I’ve been working a bit on my family history. By pouring through old census records and city directories you can learn quite a bit about your ancestors. You can discover their parents’ names, their occupations, with a bit of research you can imagine them in a context, how did people dress then? What were the rituals of their church? What were the big events in their communities? If you’re really lucky you will find an obituary that notes something about the person’s life.
Yet as much as you discover, there is always a big hole in the center. There is something vital, something that gets to the heart of who a person is, that never makes it into a genealogical database.

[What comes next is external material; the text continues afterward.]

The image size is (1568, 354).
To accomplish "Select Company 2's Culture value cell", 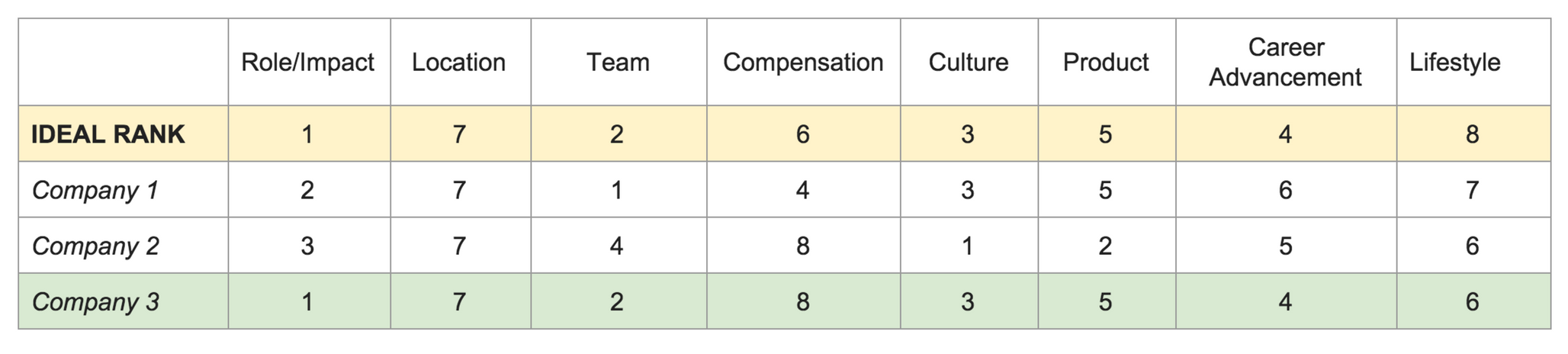I will click(968, 246).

Yesterday I came across an old letter written from my great-uncle to his sister, my grandmother. As I read his memories of his father, I realized what is missing from the records. Everything that the person did not do. Their unrealized potential.
The goals that seem just beyond one’s grasp that we can’t help chasing, these are what animate a life and give it meaning. When a person dies we mourn not for what they did but for what they could have done and never had the time. The world may see your resume, but only those who know you best know what lies behind it, what you wish to accomplish and haven’t, not yet.
When you examine the census records in your search for William Jewell, you will find his occupation listed as “salesman” but his business card said, “Wm. F. Jewell, Fine Arts. Theatrical Work a Specialty.”
His sister Ada, just two years older, had become a Vaudeville star with her husband Dick Lynch. Bill, as he was known, made a poor businessman when he tried to run a family candy store in Detroit. He did better selling ads for the Detroit Journal. In his free time he would pick up extra cash and drinks by doing recitations in the local bar. Even the members of his family, who bore the brunt of his legendary temper, admired the acting talent he showed when he recited the old stories.
The story of his life lies in what drove him, what fueled his ambition, what he was never able to achieve.
“He needed only the opportunities that I gave you children,” said his wife, the woman who has been dubbed in family lore “Saint Clara.” “To me he was truly a successful man.”
And what of her dreams? Clara was “a practical, pragmatic, wonderful lady,” who wanted a stable home and family and who had the fortune or misfortune to fall in love with a man with big dreams and big disappointments. His dreams and her dreams crashed into each other. And that is the story of a life. It is not what we manage to accomplish that makes us who we are. The real work of a life is bridge building. It is the story of the bridges we try to build to cross the distance between our dreams and the reality of our lives.